Fox Business reports that, last month in Korea
Kia’s domestic sales rose 4.4% but Hyundai’s slid 1.1%.
And that differential could be higher if it weren’t for the company’s single largest “problem”: demand is outstripping supply. The Korea Herald notes
“Some purchasers of Kia cars have to wait two or three months to see their products due to the weaker production capacity,” a local dealer said.
So, why is Kia pulling ahead of Hyundai in Korea? The Herald opines
Automobile dealers attributed Kia’s noteworthy sales performance in the local market to growing popularity of four models ― K5, K7, Sorento R and Sportage R.
Kia Motors has been successful in attracting Korean consumers by launching cars with innovative designs after the company scouted Peter Schreyer, a car designer known for helping to create the New Beetle and the Audi TT, in 2006.
And Automotive News [sub]’s Rick Kranz has a similar interpretation
While the styling for the Sonata has been a home run in the United States, the Korean market initially was turned off by what some buyers might say is the car’s audacious design language, which Hyundai calls “fluidic sculpture.”
Simply, the Korean market apparently prefers something less radical; judging from Hyundai’s past model line, maybe “ultraconservative” is a better term.
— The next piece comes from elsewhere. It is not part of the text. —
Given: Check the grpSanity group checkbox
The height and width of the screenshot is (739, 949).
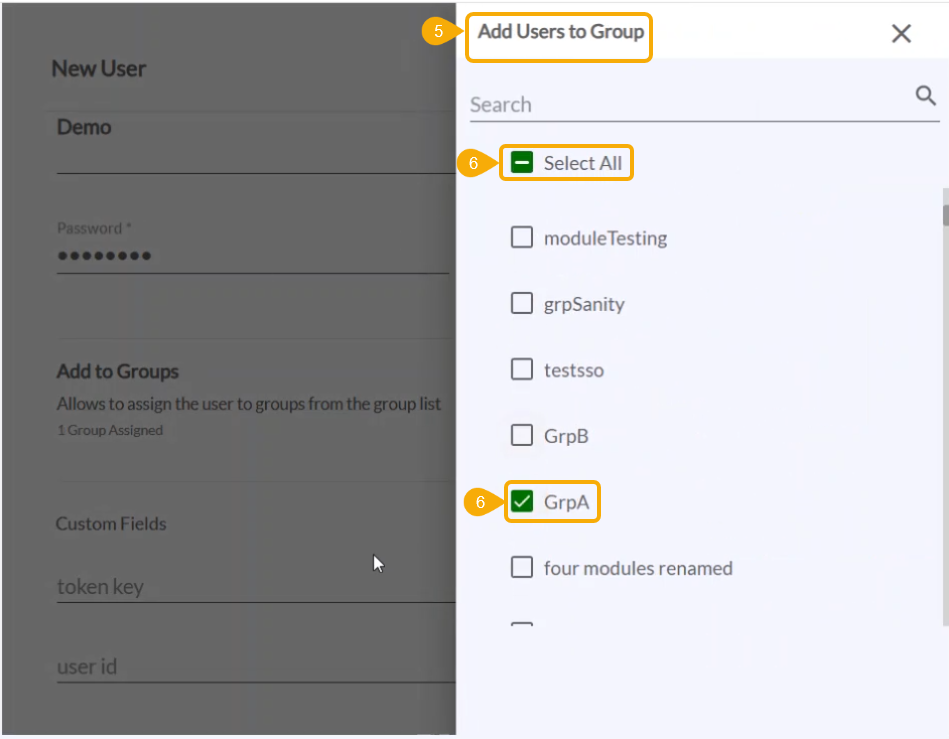Looking at the screenshot, I should click(x=522, y=304).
“There are some people who are very critical of our (design) activities” in Korea, Cho Won Hong, Hyundai Motor’s chief marketing officer, told Beene. “However, we believe we should continue to apply this design identity.”
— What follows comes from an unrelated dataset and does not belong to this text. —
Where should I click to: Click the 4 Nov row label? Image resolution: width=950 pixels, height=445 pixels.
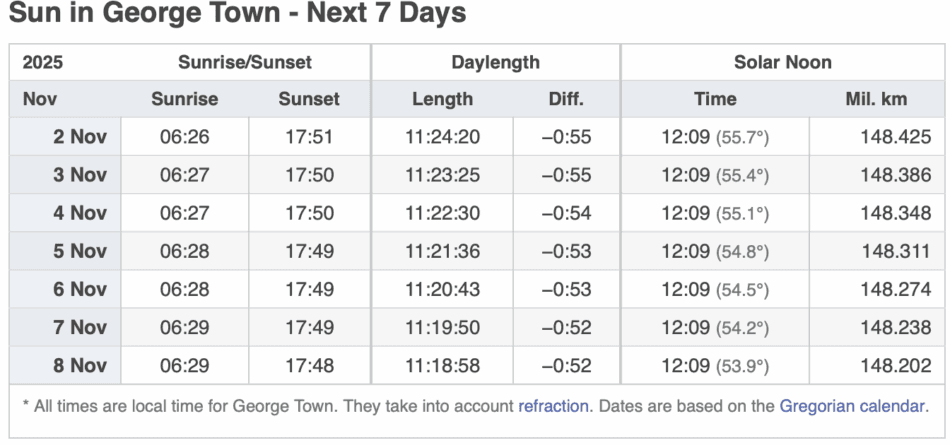pyautogui.click(x=80, y=213)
And because both firms are seling more vehicles than they can produce, a decision will have to be made at the top of the group’s leadership in order to determine how to invest in future production capacity. And because that decision will define relations between the two firms, it has huge political implications. The Herald notes
Executives of Hyundai Motor Group, however, are allegedly taking the situation seriously.
Should Hyundai be overtaken by Kia at home, the automaker will see its brand image as the long-standing No. 1 carmaker of Korea undermined and overseas sales damaged.
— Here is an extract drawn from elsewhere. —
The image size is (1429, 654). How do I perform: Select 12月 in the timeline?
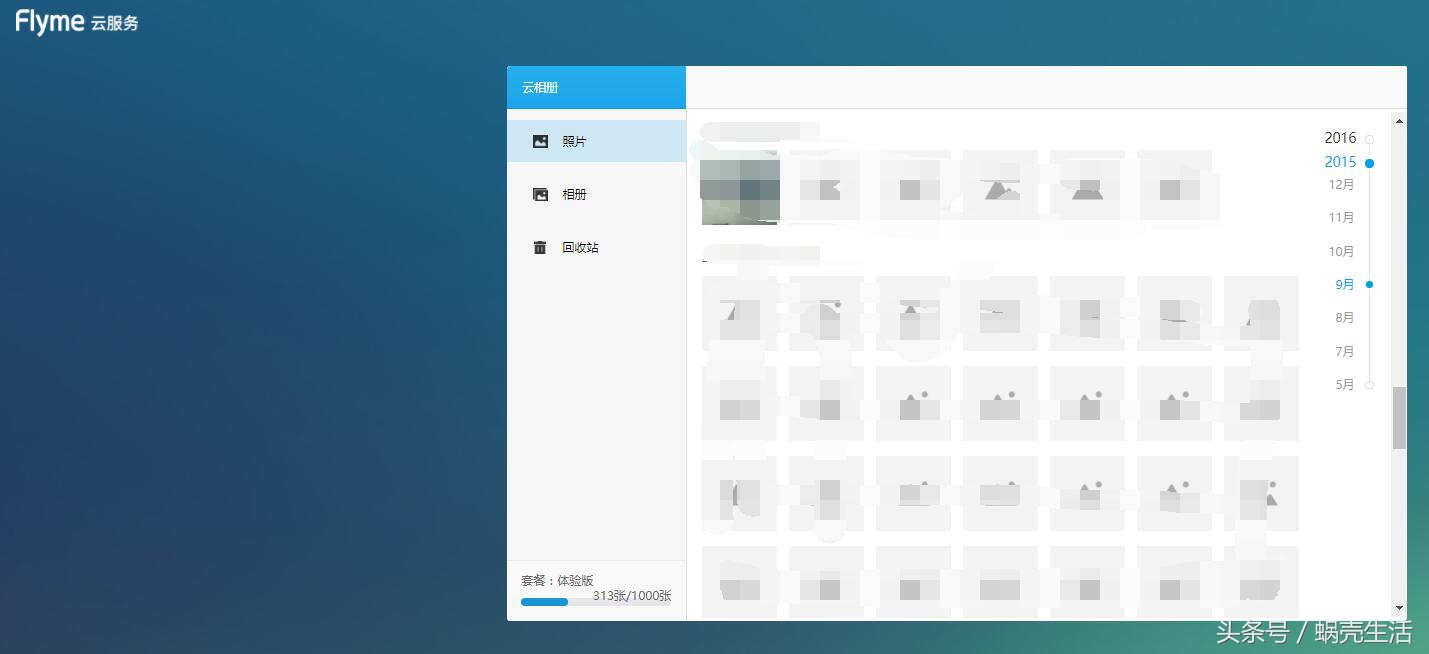(1341, 185)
“It is quite interesting whether Hyundai Motor Group chairman Chung Mong-koo and his only son Eui-sun, CEO of Kia Motors, will tolerate the scenario,” a dealer said.
Meanwhile, there are already signs of change at the top of the chaebol. Last week, the WSJ [sub] reported
Hyundai announced Friday the retirement of Chief Executive Yang Seung-suk, who ended a nearly three-year stint in the post, during which time the car maker outpaced the competition in one of the industry’s worst downturns. In March, Lee Hyun-soon, Hyundai’s head of research and designer of the company’s first engine, also retired abruptly.
Hyundai’s ability to absorb such high-profile departures is rooted in a complex management structure built around Chairman Chung Mong-koo, the son of the company’s founder. Its day-to-day operations are handled by a suite of executives, the most visible of which in recent years has been Mr. Yang, known outside of South Korea as Steve Yang.
Mr. Yang was chiefly responsible for nondomestic operations and global marketing for Hyundai, which, with its affiliate Kia Motors Co., is the world’s fifth-largest car maker by unit sales.
In a statement, Hyundai said Mr. Yang’s duties would be divided among two executives, Mr. Chung and Kim Eok-jo, but neither would immediately receive the CEO designation.
The consolidation of power around Mr Chung, and the rise of executives with strong ties to Kia (which Mr Chung personally oversees), caused Wards Auto [sub] to report
Some analysts say Kia has outperformed Hyundai in the domestic and some overseas markets, speculating the two executives initially were brought over to provide a spark.
Is Kia coming into its own? Certainly US sales of the brand are nowhere near Hyundai’s blazing growth, but globally the balance of power appears to be shifting. We’ll certainly be keeping an eye on this emerging sibling rivalry.